An increase in size, suspension that actually works and an efficient, refined powertrain broaden the BMW X3's appeal enormously. Never mind the fact that it's cheaper than its processor. Think of it as an X5 for the new Ireland.
In the Metal
Parked alongside an original BMW X5 at its launch, the new X3's increase in size is obvious. As the X5 has grown, so too has the X3, better to fill the gap left by its relative. Below it sits the BMW X1, though the new X3 does not share its smaller sibling's slightly awkward styling. Instead the X3 is pleasingly chunky: it's obviously a BMW, but more junior X5 than grown up X1.
It's understated without being boring, the X3's style less edgy than before but solid and assured. It looks more expensive too. Inside it feels more expensive, with the build, materials and ergonomics impressing on first acquaintance. Space is increased, so the boot is now among the largest in the class, while passengers have more room front and back than before.
What you get for your Money
This bigger X3 is lighter than its predecessor, not just on the scales (it weighs 25kg less), but on your wallet. The xDrive20d costs €46,660 on-the-road, which is actually some €4,000 less than the outgoing car. However, less money brings more equipment, as all X3s come with leather upholstery, dual-zone air conditioning and fuel consumption and emissions reducing start-stop technology. To that there's the option to add lots of additional equipment. BMW packages options up into handy bundles or leaves you to pick from a list of acronyms that rivals an explosion in an alphabet spaghetti factory.
As standard an X3 xDrive 20d SE features permanent four-wheel drive, a 2.0-litre turbodiesel engine with 183hp and 380Nm of torque.
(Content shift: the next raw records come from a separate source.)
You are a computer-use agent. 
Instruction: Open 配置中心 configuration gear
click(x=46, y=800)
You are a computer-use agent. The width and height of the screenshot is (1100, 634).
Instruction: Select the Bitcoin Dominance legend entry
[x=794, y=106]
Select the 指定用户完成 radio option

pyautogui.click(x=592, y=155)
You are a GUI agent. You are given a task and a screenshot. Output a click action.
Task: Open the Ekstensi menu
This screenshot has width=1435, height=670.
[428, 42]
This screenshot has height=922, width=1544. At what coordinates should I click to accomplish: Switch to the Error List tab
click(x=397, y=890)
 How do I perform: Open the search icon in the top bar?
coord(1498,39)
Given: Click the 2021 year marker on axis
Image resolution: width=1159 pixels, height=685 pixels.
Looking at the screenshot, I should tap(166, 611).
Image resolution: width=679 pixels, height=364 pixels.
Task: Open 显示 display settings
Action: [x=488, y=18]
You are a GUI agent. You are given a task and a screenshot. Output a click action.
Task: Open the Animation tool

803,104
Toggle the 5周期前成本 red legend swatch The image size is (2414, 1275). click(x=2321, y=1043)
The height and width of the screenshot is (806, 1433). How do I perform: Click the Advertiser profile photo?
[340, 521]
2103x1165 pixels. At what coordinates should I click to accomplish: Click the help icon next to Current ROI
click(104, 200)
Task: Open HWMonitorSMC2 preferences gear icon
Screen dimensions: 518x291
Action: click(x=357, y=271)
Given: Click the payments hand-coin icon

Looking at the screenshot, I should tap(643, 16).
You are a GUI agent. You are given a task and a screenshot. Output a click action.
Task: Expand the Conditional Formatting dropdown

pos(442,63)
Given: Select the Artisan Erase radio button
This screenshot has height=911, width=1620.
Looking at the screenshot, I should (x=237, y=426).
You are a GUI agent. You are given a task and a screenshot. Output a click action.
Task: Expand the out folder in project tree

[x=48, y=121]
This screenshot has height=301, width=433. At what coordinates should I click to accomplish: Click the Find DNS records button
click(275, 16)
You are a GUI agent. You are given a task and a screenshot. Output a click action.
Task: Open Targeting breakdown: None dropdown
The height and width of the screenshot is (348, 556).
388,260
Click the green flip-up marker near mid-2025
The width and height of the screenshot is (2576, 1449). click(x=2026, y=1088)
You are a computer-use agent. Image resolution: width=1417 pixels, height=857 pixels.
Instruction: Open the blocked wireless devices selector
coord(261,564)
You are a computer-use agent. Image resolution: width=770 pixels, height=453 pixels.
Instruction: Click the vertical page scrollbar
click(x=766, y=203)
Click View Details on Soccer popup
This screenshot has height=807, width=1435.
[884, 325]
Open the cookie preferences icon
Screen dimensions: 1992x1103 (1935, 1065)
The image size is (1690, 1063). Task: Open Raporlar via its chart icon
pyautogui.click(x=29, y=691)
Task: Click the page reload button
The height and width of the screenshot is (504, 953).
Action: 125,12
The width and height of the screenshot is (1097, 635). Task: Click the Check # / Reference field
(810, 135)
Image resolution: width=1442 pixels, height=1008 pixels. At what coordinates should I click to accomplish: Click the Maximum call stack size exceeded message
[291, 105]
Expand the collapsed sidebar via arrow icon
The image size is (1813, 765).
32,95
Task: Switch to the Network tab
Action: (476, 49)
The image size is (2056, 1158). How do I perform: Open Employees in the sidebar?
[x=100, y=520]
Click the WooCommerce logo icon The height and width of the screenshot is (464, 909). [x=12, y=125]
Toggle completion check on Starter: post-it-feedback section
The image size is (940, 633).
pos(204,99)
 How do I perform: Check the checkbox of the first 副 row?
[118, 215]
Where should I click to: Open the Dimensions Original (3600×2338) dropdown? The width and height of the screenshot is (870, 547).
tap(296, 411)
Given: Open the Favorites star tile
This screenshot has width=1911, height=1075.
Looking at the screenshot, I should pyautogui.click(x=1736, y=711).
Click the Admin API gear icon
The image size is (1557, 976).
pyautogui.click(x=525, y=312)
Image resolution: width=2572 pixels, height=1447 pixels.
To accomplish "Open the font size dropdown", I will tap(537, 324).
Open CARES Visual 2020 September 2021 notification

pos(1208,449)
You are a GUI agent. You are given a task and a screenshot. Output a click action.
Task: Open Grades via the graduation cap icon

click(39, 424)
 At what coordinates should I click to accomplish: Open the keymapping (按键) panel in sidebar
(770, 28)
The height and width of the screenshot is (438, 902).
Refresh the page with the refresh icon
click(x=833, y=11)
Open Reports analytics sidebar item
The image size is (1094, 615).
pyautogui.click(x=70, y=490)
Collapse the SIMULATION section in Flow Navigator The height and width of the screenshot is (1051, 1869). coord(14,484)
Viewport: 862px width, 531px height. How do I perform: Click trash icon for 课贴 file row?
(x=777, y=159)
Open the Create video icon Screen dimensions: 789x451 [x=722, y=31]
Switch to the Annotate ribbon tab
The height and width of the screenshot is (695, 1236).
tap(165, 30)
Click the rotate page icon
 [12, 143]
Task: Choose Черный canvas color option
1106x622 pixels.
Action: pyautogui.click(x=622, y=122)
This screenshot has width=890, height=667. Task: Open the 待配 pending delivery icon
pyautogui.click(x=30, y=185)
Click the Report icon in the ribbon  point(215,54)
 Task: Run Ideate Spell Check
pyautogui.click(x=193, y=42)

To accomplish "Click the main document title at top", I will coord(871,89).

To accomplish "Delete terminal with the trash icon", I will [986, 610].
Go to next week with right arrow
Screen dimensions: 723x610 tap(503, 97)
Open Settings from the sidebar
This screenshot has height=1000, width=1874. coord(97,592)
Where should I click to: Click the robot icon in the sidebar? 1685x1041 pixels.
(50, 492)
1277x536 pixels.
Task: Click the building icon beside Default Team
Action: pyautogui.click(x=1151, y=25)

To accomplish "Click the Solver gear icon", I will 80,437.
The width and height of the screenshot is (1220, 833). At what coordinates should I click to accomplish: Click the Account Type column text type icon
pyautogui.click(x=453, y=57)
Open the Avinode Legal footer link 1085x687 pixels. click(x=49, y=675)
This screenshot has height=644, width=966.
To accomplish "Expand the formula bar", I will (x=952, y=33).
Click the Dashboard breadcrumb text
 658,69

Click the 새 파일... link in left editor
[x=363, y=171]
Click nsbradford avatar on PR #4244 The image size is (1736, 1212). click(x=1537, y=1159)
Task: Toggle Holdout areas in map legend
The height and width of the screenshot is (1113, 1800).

It'll reach 100km/h in 8.5 seconds and uses 5.6 litres/100km (50.4mpg) on the official combined cycle.
Anyone who has driven the previous X3 will appreciate the differences in the new model immediately. The suspension actually works, BMW giving the X3 springs and dampers that both provide agility and decent ride quality. That's a revelation compared to the X3's bone-jarring predecessor.
BMW has seemingly achieved this without losing the car's appealing driving character, as the X3 steers sharply. The 2.0-litre turbodiesel revs smoothly and easily copes with the car's decreased bulk. The standard six-speed manual gearbox feels like all BMW's manuals, so it's oddly springy but pleasingly accurate. There's the option of an eight-speed automatic - which benefits from the same stop-start system as the manual - and it's likely to be a big seller. There's no need for the optional Dynamic Drive Control though; the X3 drives well enough without it. It's refined too, with little wind or road noise, while you only ever really notice the engine rumble when it stops and starts at traffic lights and junctions.
The X3 feels more mature and bigger, yet no less wieldy when compared to its predecessor. The improved refinement, substantially better ride comfort, interior quality and additional space in all give it gravitas to make it feel like a genuine X5 understudy - rather than underling.
Cleverly, the stop-start system doesn't switch off the engine when it anticipates that a quick start from a junction is required. The X3 also features BMW's usual suite of EfficientDynamics fuel and emissions improving technology. Along with the stop-start there are low-resistance tyres, on-demand auxiliaries, electronic power steering and regenerative brakes. It all adds up to one of the cleanest premium 4x4s you can buy, with emissions of just 147g/km - that's Band C for tax.
BMW's new X3 is a major step forward from the flawed original. Larger, more efficient, better performing, more comfortable and, crucially, better able to isolate occupants from bumps and ripples in the tarmac, the X3 is a capable, desirable alternative to BMW's own X5. That it has achieved all this with less weight, more equipment and for less money only adds to its appeal.